We don't know that. Now, I would be unsurprised if it turned out that the Persian Gulf Valley, the Ur-Schatt valley was the first agricultural centre on earth and Göbekli Tepe was an outlying settlement. I'd be thrilled but unsurprised.

However, we don't know that the Ur-Schatt valley was that stable. Present scientific opinion seem to be that it was very well protected from the hyper-aridity cycles of the Arabian peninsula. That does not mean that it was isolated from other climate fluctuations. For example, it was a fairly flat river delta with a huge lake close to what today is the coast of Iran. In a year with heavy rains the lake could very easily have flooded large parts of the delta, displacing human peoples. Which would have interesting consequences for the development of cultures there.

I think it probable that it was stable enough though. What is interesting is that the population there seems to have been highly isolationist, similar to the Romanian ice-age refugee, but very different from the Siberians.
 
Interestingly, they have done genetic analysis of wheat comparing various strains to find the wild common ancestor. Turns out it converges on an area less than a days walk from Göbekli Tepe, and a convergence time of 12 000 years.
Yup. And grapes show a period of decreasing genetic diversity (one of the hallmarks of selection and domestication) for 22,000 years prior to domestication. With both wheat and grapes, and other crops, this likely means that humans were doing mild selection and cultivation long before the establishment of agricultural communities. I wouldn't call it full-on agriculture though, at least in the beginning. They probably weren't consciously planting fields and propagating things for the most part.
Very likely. Early agricultural societies tended to form in small pockets with marginally dry climate, where plant species are few and the evolution pressure from the weeds is weak compared to the selection pressure exerted by humans. Because you are asking for period before 10000 B.C., the climate changed a lot compared to modern era. In particular, Sahara desert experienced hundreds of wet years as wind pattern were changing due deglaciation.
https://www.livescience.com/4180-sahara-desert-lush-populated.html


Also, coastline has moved much inland due raising sea levels (60-80 meters) since end of Ice Age. Therefore, most ancient cities are likely sunk offshore.

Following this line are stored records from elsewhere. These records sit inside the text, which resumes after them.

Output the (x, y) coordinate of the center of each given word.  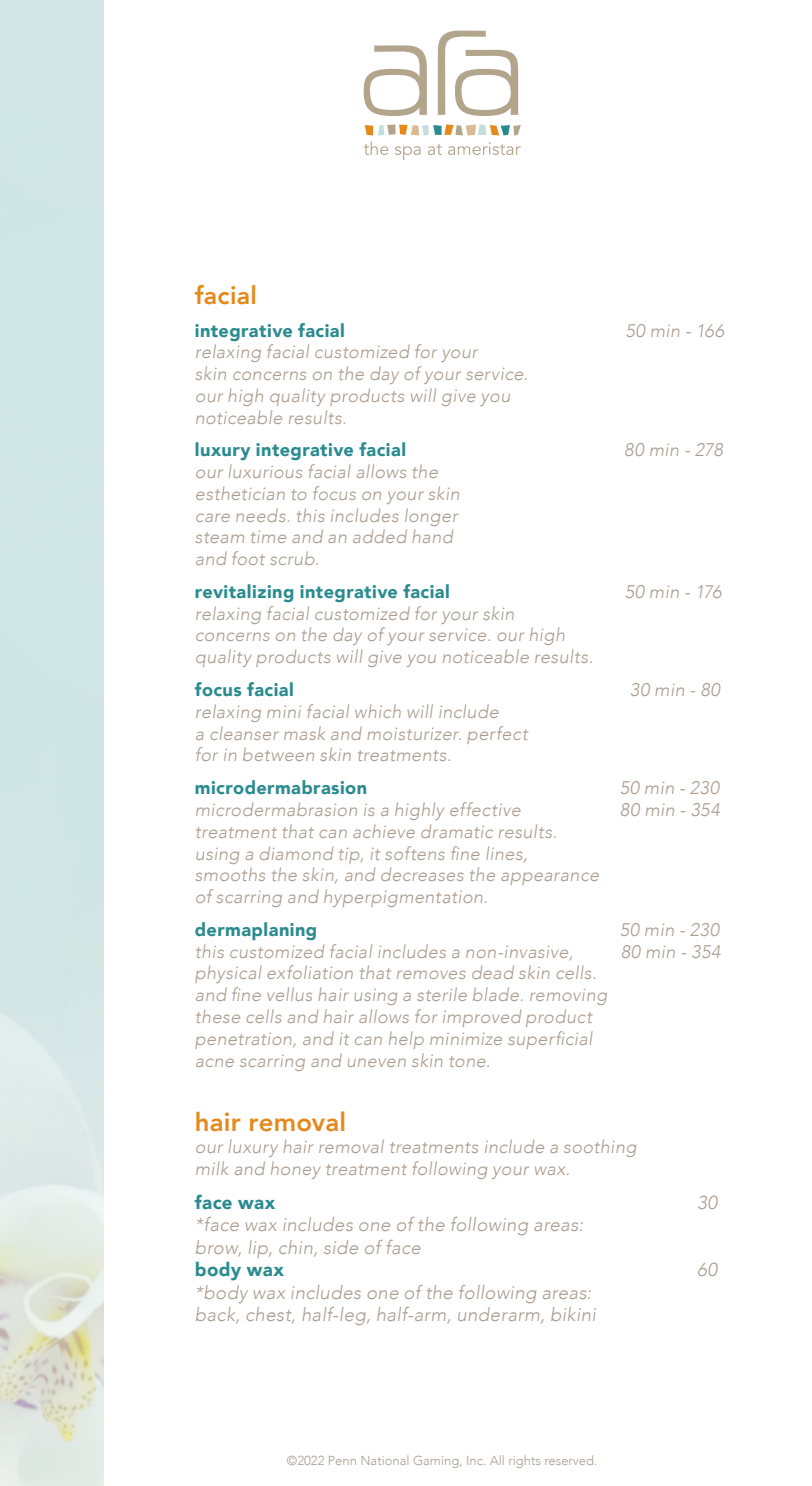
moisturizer (413, 734)
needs (260, 515)
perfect (497, 735)
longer (431, 517)
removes (431, 974)
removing (568, 997)
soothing (600, 1148)
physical (228, 974)
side (341, 1247)
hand (432, 536)
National (385, 1460)
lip (259, 1249)
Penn (342, 1460)
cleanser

Therefore, if you want to find most ancient agricultural city, you should search on seafloor off shore of modern deserts which extend to (nearly) sea coasts. Not necessary Sahara..may be Kalahari desert fringing sea-bottom is better candidate.
Except for this to be true, this hypothetical ancient agricultural city would have had to leave no traces in the genetic history of crops in the area. I.e., whatever they grew would have had to have gone completely extinct with them. Which seems unlikely, given that agriculture is generally rapidly adopted by neighboring communities, trade should have enabled the spread of whatever they grew into surrounding areas, and wild relatives of the crop would have interbred and maintained some of that genetic legacy. The history of domestication for wheat ends roughly 10-12,000 years ago and all modern wheat varieties can be traced back to the same wild population in Turkey, which means that there wasn't any genetic input from a different site of domestication. The story is less clear with rice, but there's a lot of evidence for either a single domestication event or two independent events, roughly 9-13,000 years ago.